Each wheel of Parmigiano Reggiano requires roughly 550 litres of raw cow's milk — milk from cows fed a regulated diet within the production zone. The milk from the evening milking is left to rest overnight; the following morning, the skimmed milk from the evening is combined with whole morning milk. The mixture is warmed in copper vats, natural whey starter is added, and then calf rennet causes the curd to form.

The curd is broken into tiny granules, cooked to around 55°C, and then the mass settles to the bottom of the vat. Two wheels form from each vat. Each wheel is then bathed in brine for about 20 days, and the ageing begins.

Ageing Categories

AgeingDesignationFlavour Profile
12 monthsFrescoMild, milky, slightly sweet
24 monthsVecchioNutty, complex, some crystalline texture
36 monthsStravecchioIntensely savoury, crumbly, rich umami
40+ monthsExtra stravecchioDeep, concentrated, almost spiced

For everyday cooking — finishing pasta, risotto, soups — a 24-month wheel is the versatile standard. For eating with honey and walnuts at the end of a meal, seek out 36 months or more.

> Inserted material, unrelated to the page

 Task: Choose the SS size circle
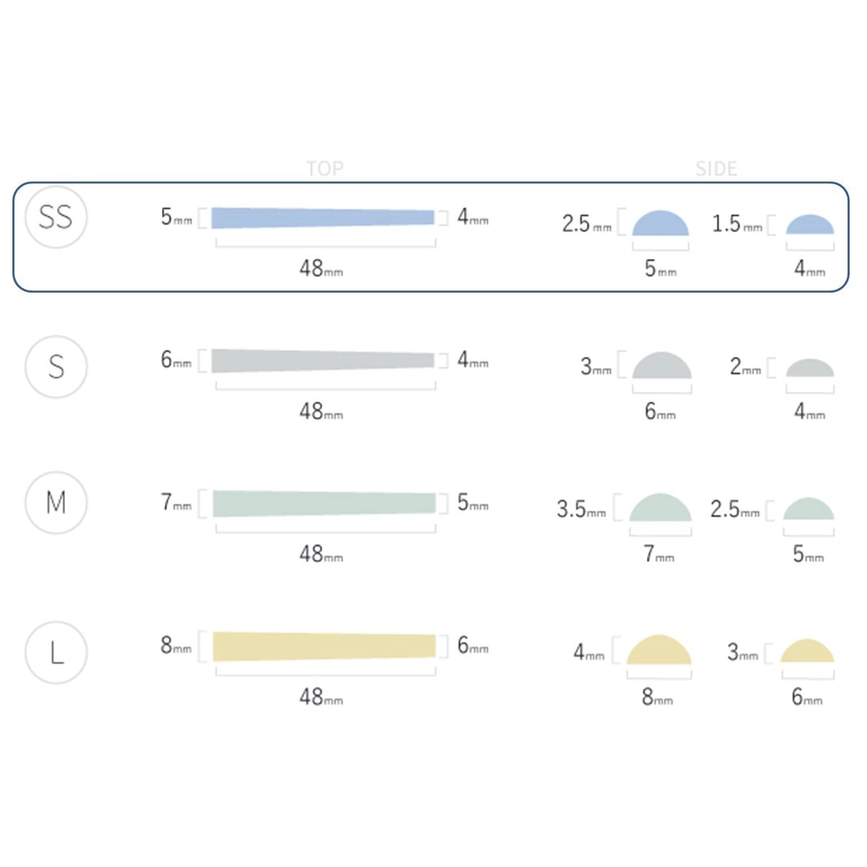(56, 217)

Recognising the Real Thing

Authentic Parmigiano Reggiano is easy to verify. Every wheel is marked with the dotted inscription "PARMIGIANO REGGIANO" across its entire rind, along with the producer code and production month. When you buy a piece with the rind attached, you can see this branding. If you're buying pre-grated cheese in a tub, you lose this assurance — buy a block and grate it yourself whenever possible.

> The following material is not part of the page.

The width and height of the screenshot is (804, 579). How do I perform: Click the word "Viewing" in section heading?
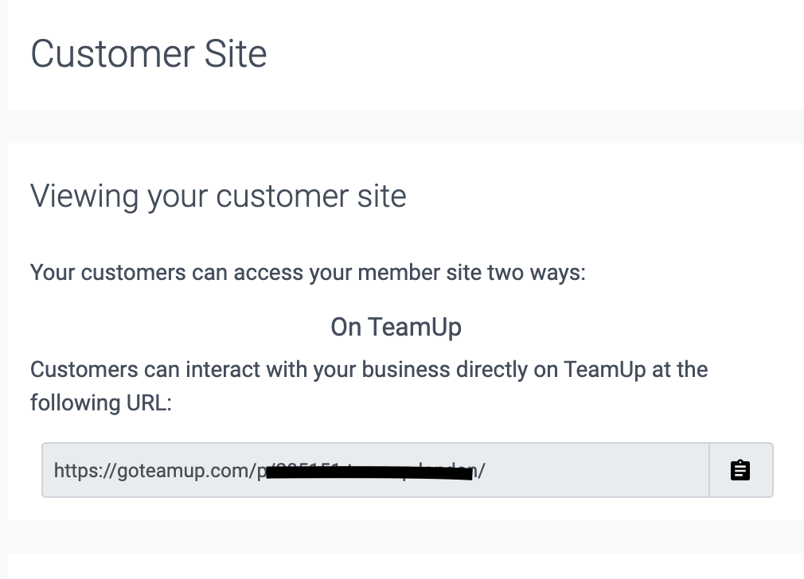(x=84, y=196)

The cheese itself should be pale yellow to golden, with a granular, slightly flaky texture. When you press a thumbnail into the cut face, the paste should break with a rough, crystalline edge — not slice cleanly. Those white crystals throughout the cheese are tyrosine, an amino acid that develops during ageing. They are a mark of quality, not a defect.

Storing Parmigiano Reggiano

  • Wrap in damp cloth or wax paper, then loosely in cling film. Never in airtight plastic — it sweats and develops off-flavours.
  • Keep in the warmest part of your refrigerator (the vegetable drawer works well).
  • A properly stored piece will keep for several weeks.
  • The rind can be frozen and added to minestrone, broth, or slow-cooked sauces for deep flavour.

Beyond Grating: How to Use It

Parmigiano Reggiano is not only for dusting over pasta. Younger wheels sliced thin pair beautifully with prosciutto and pears. Older wheels broken into shards alongside acacia honey and aged balsamic vinegar make a simple, spectacular cheese course. Shavings over a rocket salad with good olive oil need nothing more. The rind simmered in ribollita or bean soup transforms the broth entirely.

Buy it in a good piece, use it generously, and grate it only when you need it.